What the task asks |
Locate every line in the entries below that contains the word "navigation", and copy each such line in full.
[START OF Extracted material]
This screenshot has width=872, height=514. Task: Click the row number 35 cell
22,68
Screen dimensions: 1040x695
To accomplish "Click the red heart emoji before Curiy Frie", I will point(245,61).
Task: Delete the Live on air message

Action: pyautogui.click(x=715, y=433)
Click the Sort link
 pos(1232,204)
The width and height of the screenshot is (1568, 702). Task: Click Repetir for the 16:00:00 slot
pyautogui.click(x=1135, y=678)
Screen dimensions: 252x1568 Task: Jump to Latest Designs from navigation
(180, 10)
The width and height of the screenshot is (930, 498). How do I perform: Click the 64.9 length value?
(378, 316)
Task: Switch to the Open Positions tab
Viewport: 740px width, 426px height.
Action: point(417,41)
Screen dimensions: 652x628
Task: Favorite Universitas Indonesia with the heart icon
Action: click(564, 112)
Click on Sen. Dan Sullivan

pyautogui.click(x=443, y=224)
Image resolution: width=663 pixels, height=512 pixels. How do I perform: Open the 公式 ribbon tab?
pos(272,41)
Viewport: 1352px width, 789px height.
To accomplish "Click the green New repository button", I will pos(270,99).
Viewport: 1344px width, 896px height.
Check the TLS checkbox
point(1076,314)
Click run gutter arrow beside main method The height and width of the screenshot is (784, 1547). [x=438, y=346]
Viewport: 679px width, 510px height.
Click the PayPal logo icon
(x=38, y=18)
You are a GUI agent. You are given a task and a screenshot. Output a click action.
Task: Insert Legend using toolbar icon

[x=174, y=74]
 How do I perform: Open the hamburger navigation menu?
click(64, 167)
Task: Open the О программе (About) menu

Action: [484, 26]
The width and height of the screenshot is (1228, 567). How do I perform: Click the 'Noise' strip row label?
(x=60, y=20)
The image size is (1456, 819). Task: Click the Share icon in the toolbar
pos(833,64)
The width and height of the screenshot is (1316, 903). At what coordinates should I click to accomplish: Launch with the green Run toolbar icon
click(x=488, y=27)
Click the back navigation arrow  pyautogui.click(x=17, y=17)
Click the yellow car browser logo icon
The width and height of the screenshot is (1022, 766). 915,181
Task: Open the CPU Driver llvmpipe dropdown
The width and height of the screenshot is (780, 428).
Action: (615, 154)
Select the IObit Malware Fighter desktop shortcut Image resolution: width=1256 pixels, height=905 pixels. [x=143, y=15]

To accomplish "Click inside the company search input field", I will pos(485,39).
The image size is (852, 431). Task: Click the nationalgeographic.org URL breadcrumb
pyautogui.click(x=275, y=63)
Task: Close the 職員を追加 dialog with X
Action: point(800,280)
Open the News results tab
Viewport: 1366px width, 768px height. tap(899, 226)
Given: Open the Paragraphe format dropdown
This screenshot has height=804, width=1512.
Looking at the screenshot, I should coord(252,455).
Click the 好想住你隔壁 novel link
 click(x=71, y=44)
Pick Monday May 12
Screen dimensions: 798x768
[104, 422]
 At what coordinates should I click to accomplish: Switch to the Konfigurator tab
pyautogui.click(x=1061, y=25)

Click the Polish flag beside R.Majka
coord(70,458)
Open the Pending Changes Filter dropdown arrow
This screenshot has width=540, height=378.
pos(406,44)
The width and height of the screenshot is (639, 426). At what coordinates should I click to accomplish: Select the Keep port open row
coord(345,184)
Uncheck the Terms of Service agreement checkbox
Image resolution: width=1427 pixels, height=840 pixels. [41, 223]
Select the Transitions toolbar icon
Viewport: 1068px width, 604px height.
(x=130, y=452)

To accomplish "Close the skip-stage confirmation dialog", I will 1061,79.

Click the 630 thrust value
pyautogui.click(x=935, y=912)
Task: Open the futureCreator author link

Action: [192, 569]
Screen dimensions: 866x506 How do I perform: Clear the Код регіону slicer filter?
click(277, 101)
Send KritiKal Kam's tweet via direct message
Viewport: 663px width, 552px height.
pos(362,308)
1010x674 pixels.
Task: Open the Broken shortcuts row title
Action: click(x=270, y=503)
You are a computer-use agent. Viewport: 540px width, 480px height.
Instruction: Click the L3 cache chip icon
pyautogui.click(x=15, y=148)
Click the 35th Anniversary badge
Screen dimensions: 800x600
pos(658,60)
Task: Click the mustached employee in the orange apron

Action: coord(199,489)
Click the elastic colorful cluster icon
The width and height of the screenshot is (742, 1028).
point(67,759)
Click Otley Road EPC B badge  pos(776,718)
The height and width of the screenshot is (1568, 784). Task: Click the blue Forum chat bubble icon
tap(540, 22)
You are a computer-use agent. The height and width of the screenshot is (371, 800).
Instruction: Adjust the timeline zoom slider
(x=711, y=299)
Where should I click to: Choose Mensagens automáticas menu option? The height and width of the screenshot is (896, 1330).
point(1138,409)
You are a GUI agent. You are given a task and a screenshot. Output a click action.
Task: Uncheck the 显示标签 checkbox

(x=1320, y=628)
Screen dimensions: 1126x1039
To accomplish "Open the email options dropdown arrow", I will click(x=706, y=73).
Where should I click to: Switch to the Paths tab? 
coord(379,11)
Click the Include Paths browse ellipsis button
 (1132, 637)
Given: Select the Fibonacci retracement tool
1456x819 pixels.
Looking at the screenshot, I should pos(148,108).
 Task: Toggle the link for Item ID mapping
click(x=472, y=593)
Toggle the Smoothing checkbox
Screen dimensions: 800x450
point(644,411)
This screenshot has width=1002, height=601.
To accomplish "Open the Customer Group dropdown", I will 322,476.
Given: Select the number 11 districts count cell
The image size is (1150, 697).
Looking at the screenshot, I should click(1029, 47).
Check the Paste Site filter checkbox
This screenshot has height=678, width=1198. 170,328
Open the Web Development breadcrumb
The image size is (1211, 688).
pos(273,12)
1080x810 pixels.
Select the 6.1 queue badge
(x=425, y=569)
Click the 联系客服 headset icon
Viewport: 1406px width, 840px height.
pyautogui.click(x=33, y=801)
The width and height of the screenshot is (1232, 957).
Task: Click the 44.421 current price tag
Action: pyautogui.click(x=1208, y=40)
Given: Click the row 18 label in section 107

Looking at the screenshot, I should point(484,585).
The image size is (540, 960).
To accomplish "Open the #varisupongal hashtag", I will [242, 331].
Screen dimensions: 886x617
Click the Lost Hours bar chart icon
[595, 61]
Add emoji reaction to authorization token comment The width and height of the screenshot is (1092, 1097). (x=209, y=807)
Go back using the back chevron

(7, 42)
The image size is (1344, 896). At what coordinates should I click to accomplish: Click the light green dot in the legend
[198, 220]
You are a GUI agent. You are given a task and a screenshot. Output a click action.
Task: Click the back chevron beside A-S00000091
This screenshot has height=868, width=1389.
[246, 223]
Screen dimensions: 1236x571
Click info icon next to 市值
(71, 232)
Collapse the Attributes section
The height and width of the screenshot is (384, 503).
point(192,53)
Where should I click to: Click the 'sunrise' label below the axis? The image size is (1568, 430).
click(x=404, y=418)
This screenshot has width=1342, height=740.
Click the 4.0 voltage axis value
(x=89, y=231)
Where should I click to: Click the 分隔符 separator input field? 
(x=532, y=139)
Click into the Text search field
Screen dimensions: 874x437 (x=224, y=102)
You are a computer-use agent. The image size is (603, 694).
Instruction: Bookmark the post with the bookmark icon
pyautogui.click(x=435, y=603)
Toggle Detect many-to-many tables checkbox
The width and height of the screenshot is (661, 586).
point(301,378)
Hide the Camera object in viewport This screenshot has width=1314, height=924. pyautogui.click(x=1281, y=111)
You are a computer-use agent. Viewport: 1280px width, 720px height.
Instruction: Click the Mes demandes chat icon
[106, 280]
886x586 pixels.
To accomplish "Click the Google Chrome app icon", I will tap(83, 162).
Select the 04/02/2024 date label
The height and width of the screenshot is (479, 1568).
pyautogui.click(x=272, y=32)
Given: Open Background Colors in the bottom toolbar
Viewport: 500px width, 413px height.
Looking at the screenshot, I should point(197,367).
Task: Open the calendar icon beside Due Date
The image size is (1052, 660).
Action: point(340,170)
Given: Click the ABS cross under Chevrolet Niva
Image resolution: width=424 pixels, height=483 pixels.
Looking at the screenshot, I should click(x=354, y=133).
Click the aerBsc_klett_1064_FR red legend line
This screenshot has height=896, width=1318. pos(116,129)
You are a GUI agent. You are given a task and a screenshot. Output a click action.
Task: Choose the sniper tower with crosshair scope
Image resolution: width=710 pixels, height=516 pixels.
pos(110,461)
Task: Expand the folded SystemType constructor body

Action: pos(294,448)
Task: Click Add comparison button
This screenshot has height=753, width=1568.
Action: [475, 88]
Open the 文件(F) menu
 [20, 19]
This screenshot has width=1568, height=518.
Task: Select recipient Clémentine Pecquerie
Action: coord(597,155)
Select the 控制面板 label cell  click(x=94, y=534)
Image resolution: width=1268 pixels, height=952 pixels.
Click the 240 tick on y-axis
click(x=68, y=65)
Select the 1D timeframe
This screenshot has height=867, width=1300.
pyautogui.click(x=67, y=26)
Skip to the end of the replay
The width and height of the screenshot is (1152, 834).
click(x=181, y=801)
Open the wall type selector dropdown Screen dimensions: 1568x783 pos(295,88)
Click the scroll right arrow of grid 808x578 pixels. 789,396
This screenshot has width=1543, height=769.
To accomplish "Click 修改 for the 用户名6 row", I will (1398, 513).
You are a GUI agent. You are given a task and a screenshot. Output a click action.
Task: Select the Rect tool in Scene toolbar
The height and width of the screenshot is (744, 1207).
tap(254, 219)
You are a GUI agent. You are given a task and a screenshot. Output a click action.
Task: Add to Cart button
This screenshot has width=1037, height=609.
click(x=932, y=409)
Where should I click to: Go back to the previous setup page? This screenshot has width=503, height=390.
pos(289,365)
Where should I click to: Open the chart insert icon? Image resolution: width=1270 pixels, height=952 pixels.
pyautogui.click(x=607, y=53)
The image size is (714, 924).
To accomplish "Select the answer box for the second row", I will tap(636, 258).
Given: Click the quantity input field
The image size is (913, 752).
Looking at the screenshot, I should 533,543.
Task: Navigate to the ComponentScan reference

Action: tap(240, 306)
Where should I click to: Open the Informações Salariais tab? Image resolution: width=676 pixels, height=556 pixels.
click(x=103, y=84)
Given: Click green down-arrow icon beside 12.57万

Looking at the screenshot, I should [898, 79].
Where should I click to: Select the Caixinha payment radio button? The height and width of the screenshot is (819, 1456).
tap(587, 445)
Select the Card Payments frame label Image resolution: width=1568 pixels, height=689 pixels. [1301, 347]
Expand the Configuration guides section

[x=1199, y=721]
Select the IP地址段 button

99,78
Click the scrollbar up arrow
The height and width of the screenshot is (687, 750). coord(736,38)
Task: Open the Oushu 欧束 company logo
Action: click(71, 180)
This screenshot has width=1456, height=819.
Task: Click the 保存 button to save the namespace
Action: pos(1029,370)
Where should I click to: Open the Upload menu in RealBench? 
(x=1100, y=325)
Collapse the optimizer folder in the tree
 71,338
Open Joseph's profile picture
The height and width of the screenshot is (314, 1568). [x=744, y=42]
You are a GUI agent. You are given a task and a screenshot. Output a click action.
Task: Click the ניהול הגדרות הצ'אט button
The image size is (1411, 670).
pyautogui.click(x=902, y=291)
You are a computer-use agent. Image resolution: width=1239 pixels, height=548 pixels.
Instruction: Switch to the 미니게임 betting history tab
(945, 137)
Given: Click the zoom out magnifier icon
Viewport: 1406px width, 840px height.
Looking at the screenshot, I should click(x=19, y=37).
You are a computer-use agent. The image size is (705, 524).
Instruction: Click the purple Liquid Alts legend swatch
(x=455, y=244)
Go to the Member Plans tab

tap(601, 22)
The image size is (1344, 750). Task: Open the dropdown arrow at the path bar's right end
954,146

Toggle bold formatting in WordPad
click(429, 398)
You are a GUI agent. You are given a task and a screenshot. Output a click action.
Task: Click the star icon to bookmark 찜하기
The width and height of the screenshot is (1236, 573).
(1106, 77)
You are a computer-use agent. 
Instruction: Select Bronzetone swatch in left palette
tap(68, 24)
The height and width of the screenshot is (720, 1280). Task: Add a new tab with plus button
[END OF Extracted material]
Written answer |
Screen dimensions: 252x1568 Task: Jump to Latest Designs from navigation
 How do I perform: Open the hamburger navigation menu?
Click the back navigation arrow  pyautogui.click(x=17, y=17)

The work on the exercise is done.